Could you repeat every line below exactly, skipping the images?

*** Material provided ***

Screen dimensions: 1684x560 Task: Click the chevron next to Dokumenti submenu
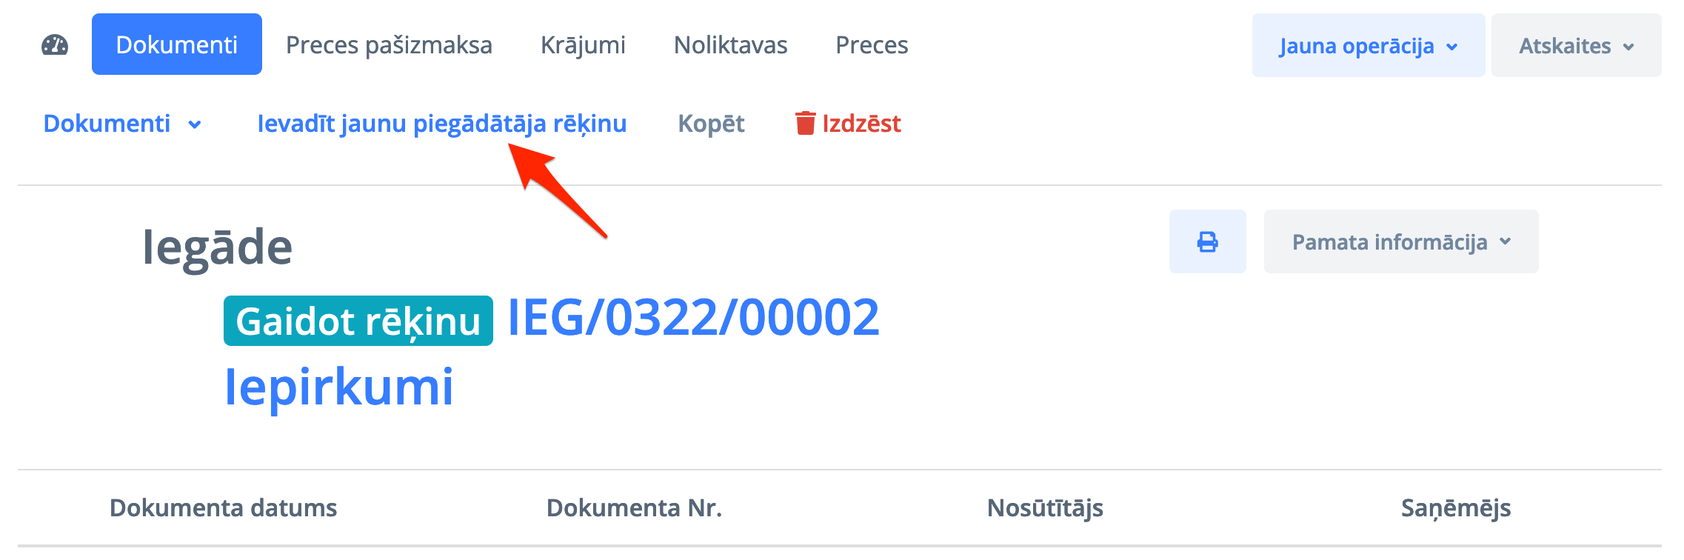point(195,124)
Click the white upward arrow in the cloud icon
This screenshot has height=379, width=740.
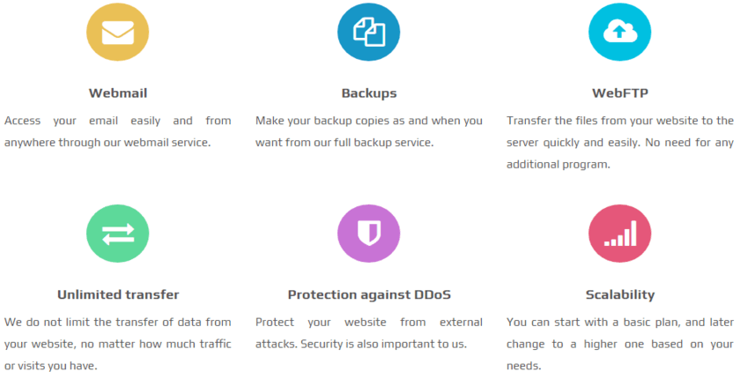point(619,32)
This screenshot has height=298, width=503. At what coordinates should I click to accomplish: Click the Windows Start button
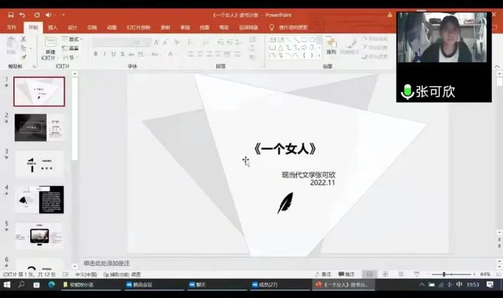(7, 285)
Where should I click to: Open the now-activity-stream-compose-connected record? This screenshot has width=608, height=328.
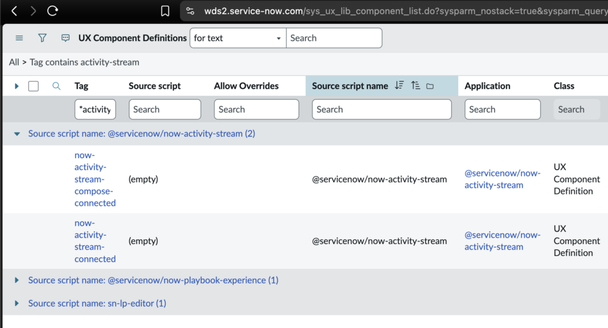click(94, 179)
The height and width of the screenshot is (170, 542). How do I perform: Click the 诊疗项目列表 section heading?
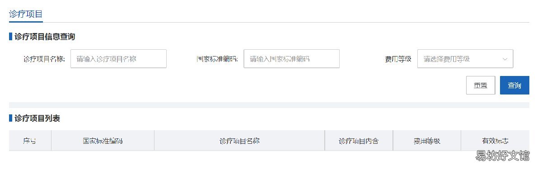point(37,118)
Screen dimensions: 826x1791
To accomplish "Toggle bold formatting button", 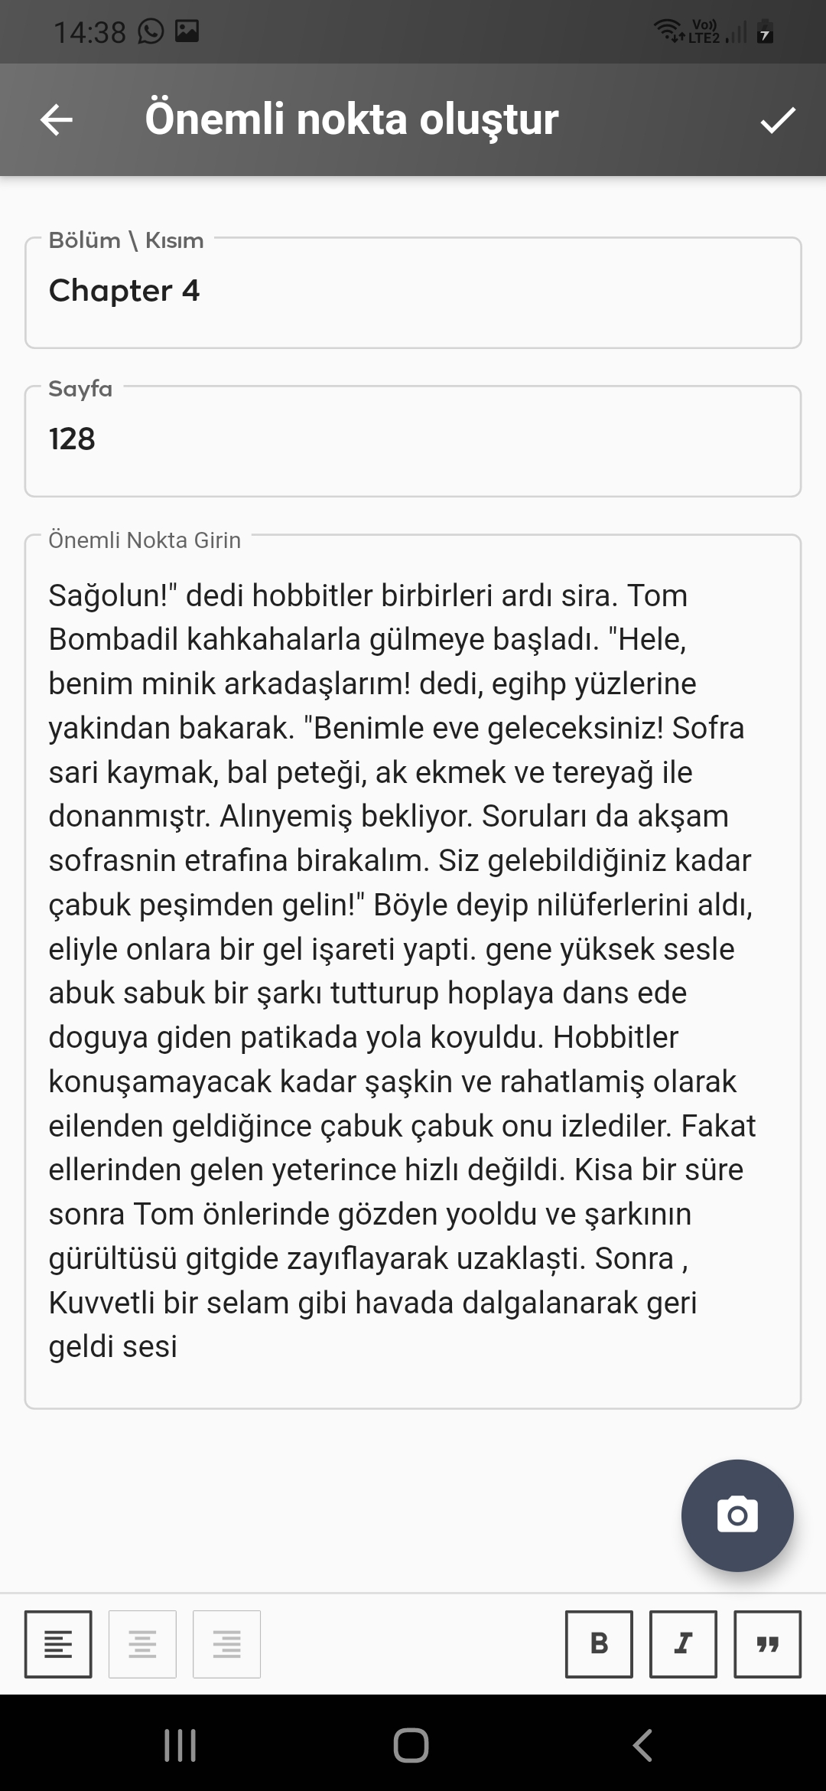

***

**Response to the exercise:**
Screen dimensions: 1684x560 Task: Click the chevron next to Dokumenti submenu
point(195,124)
Click the white upward arrow in the cloud icon
This screenshot has height=379, width=740.
point(619,32)
This screenshot has height=298, width=503. At what coordinates should I click to accomplish: Click the Windows Start button
(7, 285)
Where should I click to: Open the now-activity-stream-compose-connected record? This screenshot has width=608, height=328.
click(94, 179)
The height and width of the screenshot is (170, 542). How do I perform: Click the 诊疗项目列表 section heading?
point(37,118)
Screen dimensions: 826x1791
To accomplish "Toggle bold formatting button", 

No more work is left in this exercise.